Thursday 10 October 2024

Specters (1987)

A film that I had wanted to see ever since I saw the VHS cover somewhere close to Demons, it's hard to approach a film that has seemingly evaded me for almost four decades without some sense of optimism. I wasn't expecting any kind of classic, but I was hoping for some decent gore gags and good fun. Sadly, Specters has neither of those things present.

It's very standard stuff, in terms of Italian horror from the 1980s anyway. A professor of archaeology (Lasky, played by Donald Pleasence) heads up a research team as they uncover and explore an ancient tomb. It was sealed, of course, and it turns out that it was sealed with good reason. It's not long until some powerful presence is working through the group, killing them off, one by one.

While there aren't many names here that will be too familiar to film fans, one or two will stand out. Pleasence is, of course, the biggest name in front of the camera, although this isn't one of his best roles. Dardano Sacchetti, one of the writers, is arguably the main name behind the camera (having written numerous movies for Lucio Fulci, as well as Demons, and many other features). Director Marcello Avallone has about a dozen movies to his name, and he also joins Sacchetti, Andrea Puragtori, and Maurizio Tedesco in the writing department, with none of them managing to deliver a coherent and consistent narrative. Not that anyone explores horror movies from Italy in the 1980s with a yearning for coherence and consistency, but it's good when you get the feeling that whatever lunacy you are experiencing comes from the mind of someone who has some idea of their destination. That isn't the case here.

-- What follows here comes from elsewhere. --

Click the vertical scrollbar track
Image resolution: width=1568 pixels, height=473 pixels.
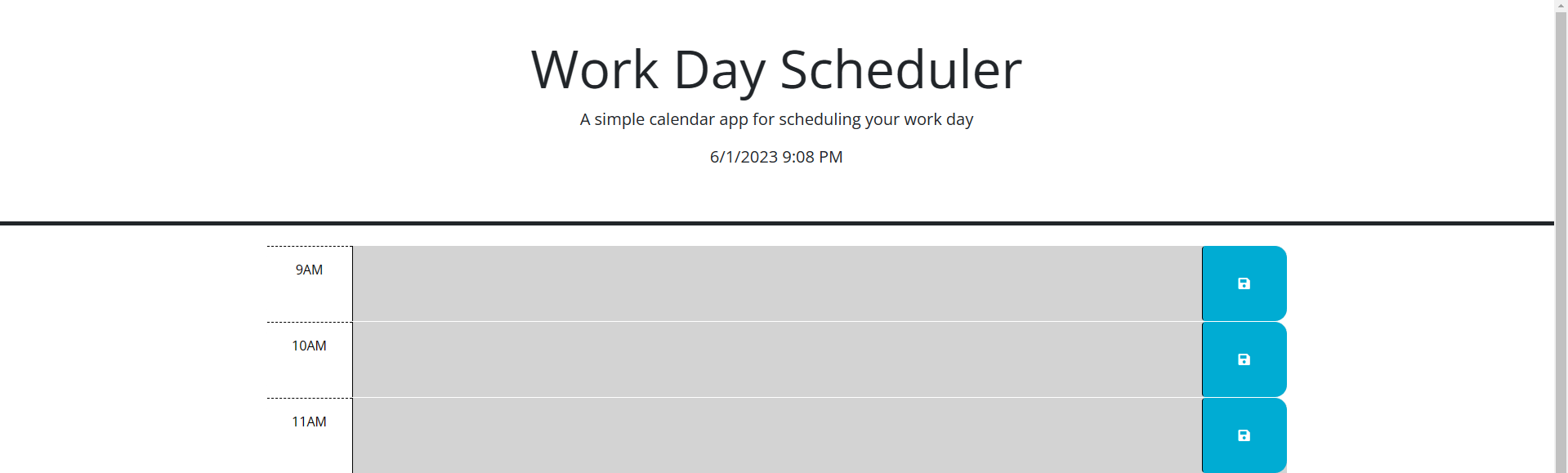(x=1561, y=245)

John Pepper and Trine Michelsen are the nominal leads, working in the shadow of the mighty Pleasence. They're not very good, neither one standing out enough from the crowd, and any one of the other main cast members - Massimo De Rossi, Riccardo De Torrebruna, Lavinia Grizi, Riccardo Parisio Perrotti, etc - could have been positioned in the main roles with very minor tweaks.

The music (by Lele Marchitelli and Danilo Rea) isn't bad, and there are one or two shots that make use of a decent puppet, but those are two minor positives in a film stuffed full of reasons to avoid it. The recycled sets never convince, the cast can't compensate for the weak script, the pacing makes it feel much longer than the 92-minute runtime, and the grand finale is shockingly tiresome and weak. One or two kills might impress viewers, but even they are pretty pathetic when compared to the grue and nastiness found in other films from this time and place.

You can't win 'em all, I guess, although I am sure that there are some people out there who are fans of this one. I'd love to know what won them over.